» **TASK DIRECTIONS**: Please repeat the line that contains "The height and width of the screenshot is (362, 868)." and every line after it, exactly, through the end of the records.

----------

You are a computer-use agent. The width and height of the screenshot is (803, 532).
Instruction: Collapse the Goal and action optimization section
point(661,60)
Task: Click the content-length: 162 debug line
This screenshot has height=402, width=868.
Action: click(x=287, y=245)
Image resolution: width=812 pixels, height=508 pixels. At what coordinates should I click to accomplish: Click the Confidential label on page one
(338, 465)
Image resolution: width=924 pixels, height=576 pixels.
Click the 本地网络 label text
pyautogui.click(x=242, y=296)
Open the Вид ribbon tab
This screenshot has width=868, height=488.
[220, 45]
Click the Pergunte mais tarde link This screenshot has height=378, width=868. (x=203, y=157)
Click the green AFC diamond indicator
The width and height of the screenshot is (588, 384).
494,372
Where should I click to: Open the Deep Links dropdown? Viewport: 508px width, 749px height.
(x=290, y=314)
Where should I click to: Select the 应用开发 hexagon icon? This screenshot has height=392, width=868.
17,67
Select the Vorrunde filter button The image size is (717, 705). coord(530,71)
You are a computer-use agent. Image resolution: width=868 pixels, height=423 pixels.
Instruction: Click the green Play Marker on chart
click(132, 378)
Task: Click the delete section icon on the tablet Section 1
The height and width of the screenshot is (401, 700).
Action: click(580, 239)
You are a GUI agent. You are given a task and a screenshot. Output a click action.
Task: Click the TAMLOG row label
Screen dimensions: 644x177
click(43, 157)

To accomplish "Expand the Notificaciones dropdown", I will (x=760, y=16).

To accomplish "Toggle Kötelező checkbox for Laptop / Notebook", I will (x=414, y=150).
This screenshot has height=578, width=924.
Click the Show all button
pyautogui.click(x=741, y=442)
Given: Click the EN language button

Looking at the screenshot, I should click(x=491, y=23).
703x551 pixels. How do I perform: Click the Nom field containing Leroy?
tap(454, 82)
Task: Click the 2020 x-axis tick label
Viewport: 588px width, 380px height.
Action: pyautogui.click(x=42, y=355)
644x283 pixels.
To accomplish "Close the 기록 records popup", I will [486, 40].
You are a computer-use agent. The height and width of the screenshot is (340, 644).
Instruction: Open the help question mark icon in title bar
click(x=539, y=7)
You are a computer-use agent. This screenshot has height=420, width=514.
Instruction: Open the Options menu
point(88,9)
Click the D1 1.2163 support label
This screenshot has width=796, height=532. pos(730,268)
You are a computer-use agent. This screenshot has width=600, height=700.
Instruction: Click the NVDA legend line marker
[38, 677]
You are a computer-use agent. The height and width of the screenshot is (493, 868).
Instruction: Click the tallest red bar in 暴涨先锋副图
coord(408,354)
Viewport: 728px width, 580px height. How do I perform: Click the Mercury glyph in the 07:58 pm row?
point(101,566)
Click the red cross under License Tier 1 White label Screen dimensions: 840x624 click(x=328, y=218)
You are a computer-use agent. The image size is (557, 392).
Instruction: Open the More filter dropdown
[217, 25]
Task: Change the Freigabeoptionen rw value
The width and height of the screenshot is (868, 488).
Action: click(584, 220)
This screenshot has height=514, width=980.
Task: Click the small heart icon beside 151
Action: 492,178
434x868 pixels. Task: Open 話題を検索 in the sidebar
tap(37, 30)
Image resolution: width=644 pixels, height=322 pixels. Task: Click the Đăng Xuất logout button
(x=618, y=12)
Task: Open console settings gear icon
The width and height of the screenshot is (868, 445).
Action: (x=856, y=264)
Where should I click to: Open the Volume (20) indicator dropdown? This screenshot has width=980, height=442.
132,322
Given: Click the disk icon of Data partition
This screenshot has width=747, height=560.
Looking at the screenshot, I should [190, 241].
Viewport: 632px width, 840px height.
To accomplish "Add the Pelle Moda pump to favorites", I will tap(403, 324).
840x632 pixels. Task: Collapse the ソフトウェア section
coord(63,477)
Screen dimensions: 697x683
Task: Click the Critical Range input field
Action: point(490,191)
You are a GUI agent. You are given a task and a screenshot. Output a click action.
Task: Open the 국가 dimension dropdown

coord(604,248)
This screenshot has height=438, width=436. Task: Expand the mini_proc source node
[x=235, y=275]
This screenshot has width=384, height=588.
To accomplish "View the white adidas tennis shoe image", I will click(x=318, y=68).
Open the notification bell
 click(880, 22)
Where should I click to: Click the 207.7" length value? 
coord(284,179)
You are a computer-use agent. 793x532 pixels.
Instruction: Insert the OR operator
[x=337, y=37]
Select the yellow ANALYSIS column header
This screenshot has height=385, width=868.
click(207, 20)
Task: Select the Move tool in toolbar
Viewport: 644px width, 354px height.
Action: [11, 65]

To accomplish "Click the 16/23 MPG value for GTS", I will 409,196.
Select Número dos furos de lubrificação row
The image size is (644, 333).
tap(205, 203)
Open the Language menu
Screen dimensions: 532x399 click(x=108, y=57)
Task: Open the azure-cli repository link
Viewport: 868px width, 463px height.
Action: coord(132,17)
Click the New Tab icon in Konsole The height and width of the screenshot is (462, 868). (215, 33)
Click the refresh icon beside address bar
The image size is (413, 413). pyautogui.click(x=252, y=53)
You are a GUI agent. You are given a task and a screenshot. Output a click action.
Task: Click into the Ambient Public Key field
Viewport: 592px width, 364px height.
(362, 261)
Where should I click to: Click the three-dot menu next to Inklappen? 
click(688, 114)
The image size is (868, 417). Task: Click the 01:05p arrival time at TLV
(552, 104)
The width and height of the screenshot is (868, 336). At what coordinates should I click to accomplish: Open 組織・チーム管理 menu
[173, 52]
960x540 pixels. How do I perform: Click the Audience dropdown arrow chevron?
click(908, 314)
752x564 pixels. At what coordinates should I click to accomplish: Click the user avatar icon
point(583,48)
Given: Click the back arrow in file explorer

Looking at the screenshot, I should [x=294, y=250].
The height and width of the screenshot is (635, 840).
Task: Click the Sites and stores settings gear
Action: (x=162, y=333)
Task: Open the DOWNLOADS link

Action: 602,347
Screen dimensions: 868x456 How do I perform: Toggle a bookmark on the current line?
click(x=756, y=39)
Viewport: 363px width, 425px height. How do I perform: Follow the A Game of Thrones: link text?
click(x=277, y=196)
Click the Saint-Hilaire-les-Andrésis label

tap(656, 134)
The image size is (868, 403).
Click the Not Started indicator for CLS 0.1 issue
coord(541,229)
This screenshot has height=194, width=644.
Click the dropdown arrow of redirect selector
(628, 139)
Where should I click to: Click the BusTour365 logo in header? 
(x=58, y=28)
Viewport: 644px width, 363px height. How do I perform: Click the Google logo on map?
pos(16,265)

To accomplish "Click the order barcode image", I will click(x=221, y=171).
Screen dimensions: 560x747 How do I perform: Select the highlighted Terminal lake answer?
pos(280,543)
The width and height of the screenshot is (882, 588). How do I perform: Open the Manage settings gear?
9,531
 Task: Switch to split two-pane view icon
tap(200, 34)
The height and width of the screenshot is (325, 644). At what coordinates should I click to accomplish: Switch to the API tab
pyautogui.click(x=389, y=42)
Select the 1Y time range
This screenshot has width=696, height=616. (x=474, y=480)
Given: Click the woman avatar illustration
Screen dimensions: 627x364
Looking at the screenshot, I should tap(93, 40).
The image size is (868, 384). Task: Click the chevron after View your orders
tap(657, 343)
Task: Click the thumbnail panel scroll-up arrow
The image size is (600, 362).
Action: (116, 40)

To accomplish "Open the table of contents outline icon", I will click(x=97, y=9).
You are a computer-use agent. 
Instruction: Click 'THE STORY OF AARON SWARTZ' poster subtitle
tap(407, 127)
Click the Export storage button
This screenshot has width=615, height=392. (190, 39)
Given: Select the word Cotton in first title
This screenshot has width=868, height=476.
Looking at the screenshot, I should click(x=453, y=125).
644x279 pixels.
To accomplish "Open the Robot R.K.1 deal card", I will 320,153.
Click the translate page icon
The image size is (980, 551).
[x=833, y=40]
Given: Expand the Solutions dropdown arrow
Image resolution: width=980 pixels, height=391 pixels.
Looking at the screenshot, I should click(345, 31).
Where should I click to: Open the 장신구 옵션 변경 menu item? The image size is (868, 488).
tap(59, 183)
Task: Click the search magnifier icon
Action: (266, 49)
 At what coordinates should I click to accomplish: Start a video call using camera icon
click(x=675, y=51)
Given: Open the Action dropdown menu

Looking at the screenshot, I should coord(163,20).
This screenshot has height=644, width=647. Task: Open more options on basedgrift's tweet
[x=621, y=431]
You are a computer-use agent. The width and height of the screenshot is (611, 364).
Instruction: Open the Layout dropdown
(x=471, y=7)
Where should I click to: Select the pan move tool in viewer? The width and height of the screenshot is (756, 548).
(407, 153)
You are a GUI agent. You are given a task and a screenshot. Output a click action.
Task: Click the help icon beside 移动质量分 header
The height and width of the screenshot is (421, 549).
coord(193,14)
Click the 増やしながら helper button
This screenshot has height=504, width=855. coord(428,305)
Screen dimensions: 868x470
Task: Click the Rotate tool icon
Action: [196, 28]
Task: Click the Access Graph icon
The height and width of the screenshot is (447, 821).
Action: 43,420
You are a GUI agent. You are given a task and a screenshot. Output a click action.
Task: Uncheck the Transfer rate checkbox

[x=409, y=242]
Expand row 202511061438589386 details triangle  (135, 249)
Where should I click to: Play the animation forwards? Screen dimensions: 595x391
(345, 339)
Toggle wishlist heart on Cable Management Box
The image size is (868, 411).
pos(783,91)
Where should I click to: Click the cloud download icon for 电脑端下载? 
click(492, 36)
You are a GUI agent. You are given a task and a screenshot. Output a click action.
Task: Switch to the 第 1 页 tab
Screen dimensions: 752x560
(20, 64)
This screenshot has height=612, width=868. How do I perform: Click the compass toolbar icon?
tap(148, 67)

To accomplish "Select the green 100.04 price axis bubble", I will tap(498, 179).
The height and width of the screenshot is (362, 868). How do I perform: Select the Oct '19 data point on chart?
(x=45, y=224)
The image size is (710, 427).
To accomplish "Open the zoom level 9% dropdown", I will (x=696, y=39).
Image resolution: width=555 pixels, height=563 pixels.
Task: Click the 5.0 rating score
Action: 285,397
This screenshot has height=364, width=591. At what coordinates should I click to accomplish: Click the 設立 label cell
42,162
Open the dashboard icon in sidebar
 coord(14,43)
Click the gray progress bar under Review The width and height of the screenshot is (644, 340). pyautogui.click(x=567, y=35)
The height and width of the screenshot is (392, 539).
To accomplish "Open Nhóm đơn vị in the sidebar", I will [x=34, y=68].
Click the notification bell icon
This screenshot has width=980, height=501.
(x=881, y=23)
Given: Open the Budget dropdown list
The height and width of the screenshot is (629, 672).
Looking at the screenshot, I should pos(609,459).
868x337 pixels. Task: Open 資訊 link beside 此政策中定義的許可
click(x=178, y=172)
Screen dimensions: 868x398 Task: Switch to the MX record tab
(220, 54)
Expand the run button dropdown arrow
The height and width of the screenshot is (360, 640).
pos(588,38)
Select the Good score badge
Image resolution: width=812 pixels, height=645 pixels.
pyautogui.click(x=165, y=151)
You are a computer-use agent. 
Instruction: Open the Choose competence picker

----------

» **RESPONSE FOR THIS EXERCISE**:
The height and width of the screenshot is (362, 868). How do I perform: Select the Oct '19 data point on chart?
(x=45, y=224)
The image size is (710, 427).
To accomplish "Open the zoom level 9% dropdown", I will (x=696, y=39).
Image resolution: width=555 pixels, height=563 pixels.
Task: Click the 5.0 rating score
Action: 285,397
This screenshot has height=364, width=591. At what coordinates should I click to accomplish: Click the 設立 label cell
42,162
Open the dashboard icon in sidebar
 coord(14,43)
Click the gray progress bar under Review The width and height of the screenshot is (644, 340). pyautogui.click(x=567, y=35)
The height and width of the screenshot is (392, 539).
To accomplish "Open Nhóm đơn vị in the sidebar", I will [x=34, y=68].
Click the notification bell icon
This screenshot has width=980, height=501.
(x=881, y=23)
Given: Open the Budget dropdown list
The height and width of the screenshot is (629, 672).
Looking at the screenshot, I should pos(609,459).
868x337 pixels. Task: Open 資訊 link beside 此政策中定義的許可
click(x=178, y=172)
Screen dimensions: 868x398 Task: Switch to the MX record tab
(220, 54)
Expand the run button dropdown arrow
The height and width of the screenshot is (360, 640).
pos(588,38)
Select the Good score badge
Image resolution: width=812 pixels, height=645 pixels.
pyautogui.click(x=165, y=151)
You are a computer-use agent. 
Instruction: Open the Choose competence picker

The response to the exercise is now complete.